Gold fell for a third day on Thursday as the U.S. dollar continued to advance and a potential deal between Republicans and Democrats on raising the nations debt limit fueled hope that the economy will be put back on track and Feds stimulus will be reduced. FOMCs September meeting protocols revealed that most policymakers agreed on trimming the bond purchases by the end of the year.
On the Comex division of the New York Mercantile Exchange, gold futures for December settlement fell by 0.17% to $1 305.00 per troy ounce at 7:48 GMT. Prices held in range between $1 308.70 and $1 300.60 an ounce respectively. The precious metal plunged 1.3% on Wednesday and extended its weekly decline to 0.5% on Thursday.
Gold continued to retreat after lawmakers made some progress in ending the political deadlock. Both Republicans and Democrats representatives said Congressional leaders were willing to agree on a short-term increase of the $16.7 billion borrowing limit. This comes after President Barack Obama launched a series of meetings with lawmakers on Wednesday to search for an exit of the political impasse. Reopening the partially shut federal government and raising the nations borrowing limit would put the U.S. economy back on track for recovery and allow the Federal Reserve to pare its monetary easing program.
Protocols of the Federal Open Market Committees September meeting showed that most policymakers felt comfortable to trim the central banks quantitative easing program by the end of the year. The minutes revealed that Feds surprising decision to refrain from tapering last month was a close call. Sentiment that the bond purchases will be reduced in the fourth quarter and will be brought an end by mid-2014 returned to the market and limited golds physical demand and price gains, leaving the metal at a lower level before the government shutdown began.

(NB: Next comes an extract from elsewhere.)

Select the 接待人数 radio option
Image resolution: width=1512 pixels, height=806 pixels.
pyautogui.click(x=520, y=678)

“Most participants viewed their economic projections as broadly consistent with a slowing in the pace of the committee’s purchases of longer-term securities this year and the completion of the program in mid-2014,” the minutes revealed. “With the markets apparently viewing a cut in purchases as the most likely outcome, it was noted that the postponement of such an announcement to later in the year or beyond could have significant implications for the effectiveness of committee communications.”
The precious metal was also pressured after the U.S. dollar regained strength on Wednesday as President Barack Obama nominated Janet Yellen, the Fed stimulus program’s key architect, as the person to replace Ben Bernanke as Fed Chief after his term expires on January 31. The nomination removed some of the uncertainty that rattled the markets after the central bank refrained from trimming its $85 billion per month bond purchasing program in September and spurred bets that the Fed will maintain its accommodative policy, supporting economic growth and risk appetite.

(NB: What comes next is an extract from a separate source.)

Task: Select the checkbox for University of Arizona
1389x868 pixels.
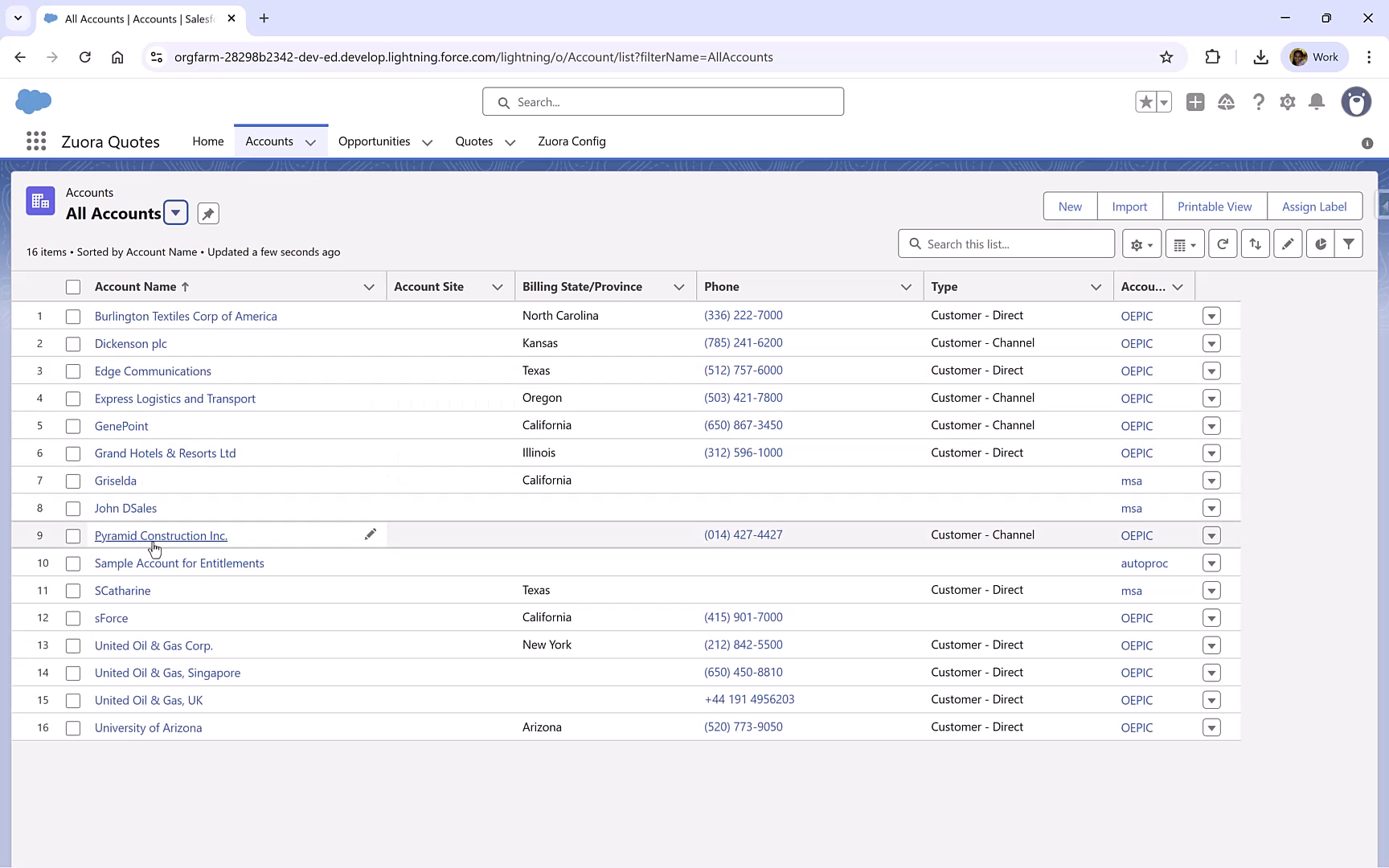Action: 73,727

The U.S. currency rebounded yesterday after hovering for several sessions above its 8-month low. The dollar index, which measures the greenback’s strength against six major counterparts, traded at 80.62 at 7:49 GMT, up 0.21% on the day. The December contract held in range between day’s high of 80.68, the strongest level since September 26, and day’s low at 80.45. The U.S. currency gauge rose by 0.5% on Wednesday and increased its weekly advance to over 0.4% after rising on Thursday.
Wang Xiaoli, chief investment strategist at CITICS Futures Co., said for Bloomberg: “As the market tries to get a read on the political wrangling in the U.S., gold is weighed down by recent strength in the dollar. It appears that for some investors, the dollar is still the haven of choice.”
Elsewhere on the precious metals market, silver for delivery in December fell by 0.03% to $21.885 per troy ounce, while platinum January futures rose by 0.22% to $1 386.05 per ounce at 7:45 GMT. Palladium for delivery in December was unchanged at $704.10 per troy ounce.